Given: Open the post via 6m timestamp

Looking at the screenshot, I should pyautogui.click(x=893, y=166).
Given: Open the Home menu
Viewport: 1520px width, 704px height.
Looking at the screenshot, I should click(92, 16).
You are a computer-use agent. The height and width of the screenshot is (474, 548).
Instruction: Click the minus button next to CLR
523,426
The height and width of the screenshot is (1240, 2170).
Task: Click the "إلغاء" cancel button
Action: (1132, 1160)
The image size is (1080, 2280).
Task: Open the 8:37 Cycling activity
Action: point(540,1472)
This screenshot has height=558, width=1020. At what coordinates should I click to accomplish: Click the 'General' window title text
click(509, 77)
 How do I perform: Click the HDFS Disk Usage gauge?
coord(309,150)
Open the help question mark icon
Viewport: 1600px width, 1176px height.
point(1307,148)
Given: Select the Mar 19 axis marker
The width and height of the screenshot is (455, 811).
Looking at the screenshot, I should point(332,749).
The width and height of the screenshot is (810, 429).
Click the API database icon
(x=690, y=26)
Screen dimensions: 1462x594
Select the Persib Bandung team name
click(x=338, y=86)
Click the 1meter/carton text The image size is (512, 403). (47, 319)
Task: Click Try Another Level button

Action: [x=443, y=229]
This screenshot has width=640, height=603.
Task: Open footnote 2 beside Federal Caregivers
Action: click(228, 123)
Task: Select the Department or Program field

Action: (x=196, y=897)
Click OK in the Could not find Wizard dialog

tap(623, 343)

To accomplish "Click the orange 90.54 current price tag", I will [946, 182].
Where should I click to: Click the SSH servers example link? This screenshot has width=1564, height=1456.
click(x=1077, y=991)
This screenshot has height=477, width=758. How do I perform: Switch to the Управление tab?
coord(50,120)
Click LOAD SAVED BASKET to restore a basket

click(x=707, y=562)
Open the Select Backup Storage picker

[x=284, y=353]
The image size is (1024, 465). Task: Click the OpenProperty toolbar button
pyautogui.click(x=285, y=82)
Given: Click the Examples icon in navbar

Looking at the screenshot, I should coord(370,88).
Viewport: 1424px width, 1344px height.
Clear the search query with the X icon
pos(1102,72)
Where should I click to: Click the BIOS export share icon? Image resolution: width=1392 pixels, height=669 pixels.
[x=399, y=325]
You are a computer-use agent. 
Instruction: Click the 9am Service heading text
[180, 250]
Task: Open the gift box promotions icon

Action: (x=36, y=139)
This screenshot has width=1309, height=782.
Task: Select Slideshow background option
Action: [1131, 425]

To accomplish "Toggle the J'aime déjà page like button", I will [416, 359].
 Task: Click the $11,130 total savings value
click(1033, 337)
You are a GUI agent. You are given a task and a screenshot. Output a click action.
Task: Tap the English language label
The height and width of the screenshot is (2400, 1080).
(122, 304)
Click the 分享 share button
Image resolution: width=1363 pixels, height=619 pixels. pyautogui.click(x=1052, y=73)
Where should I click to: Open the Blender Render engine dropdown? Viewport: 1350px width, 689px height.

Exercise prompt
Restate each entry above word for word.

Exercise output
Given: Open the post via 6m timestamp

Looking at the screenshot, I should pyautogui.click(x=893, y=166).
Given: Open the Home menu
Viewport: 1520px width, 704px height.
Looking at the screenshot, I should click(92, 16).
You are a computer-use agent. The height and width of the screenshot is (474, 548).
Instruction: Click the minus button next to CLR
523,426
The height and width of the screenshot is (1240, 2170).
Task: Click the "إلغاء" cancel button
Action: (1132, 1160)
The image size is (1080, 2280).
Task: Open the 8:37 Cycling activity
Action: point(540,1472)
This screenshot has height=558, width=1020. At what coordinates should I click to accomplish: Click the 'General' window title text
click(509, 77)
 How do I perform: Click the HDFS Disk Usage gauge?
coord(309,150)
Open the help question mark icon
Viewport: 1600px width, 1176px height.
point(1307,148)
Given: Select the Mar 19 axis marker
The width and height of the screenshot is (455, 811).
Looking at the screenshot, I should point(332,749).
The width and height of the screenshot is (810, 429).
Click the API database icon
(x=690, y=26)
Screen dimensions: 1462x594
Select the Persib Bandung team name
click(x=338, y=86)
Click the 1meter/carton text The image size is (512, 403). (47, 319)
Task: Click Try Another Level button

Action: [x=443, y=229]
This screenshot has width=640, height=603.
Task: Open footnote 2 beside Federal Caregivers
Action: click(228, 123)
Task: Select the Department or Program field

Action: (x=196, y=897)
Click OK in the Could not find Wizard dialog

tap(623, 343)

To accomplish "Click the orange 90.54 current price tag", I will [946, 182].
Where should I click to: Click the SSH servers example link? This screenshot has width=1564, height=1456.
click(x=1077, y=991)
This screenshot has height=477, width=758. How do I perform: Switch to the Управление tab?
coord(50,120)
Click LOAD SAVED BASKET to restore a basket

click(x=707, y=562)
Open the Select Backup Storage picker

[x=284, y=353]
The image size is (1024, 465). Task: Click the OpenProperty toolbar button
pyautogui.click(x=285, y=82)
Given: Click the Examples icon in navbar

Looking at the screenshot, I should coord(370,88).
Viewport: 1424px width, 1344px height.
Clear the search query with the X icon
pos(1102,72)
Where should I click to: Click the BIOS export share icon? Image resolution: width=1392 pixels, height=669 pixels.
[x=399, y=325]
You are a computer-use agent. 
Instruction: Click the 9am Service heading text
[180, 250]
Task: Open the gift box promotions icon

Action: (x=36, y=139)
This screenshot has width=1309, height=782.
Task: Select Slideshow background option
Action: [1131, 425]

To accomplish "Toggle the J'aime déjà page like button", I will [416, 359].
 Task: Click the $11,130 total savings value
click(1033, 337)
You are a GUI agent. You are given a task and a screenshot. Output a click action.
Task: Tap the English language label
The height and width of the screenshot is (2400, 1080).
(122, 304)
Click the 分享 share button
Image resolution: width=1363 pixels, height=619 pixels. pyautogui.click(x=1052, y=73)
Where should I click to: Open the Blender Render engine dropdown? Viewport: 1350px width, 689px height.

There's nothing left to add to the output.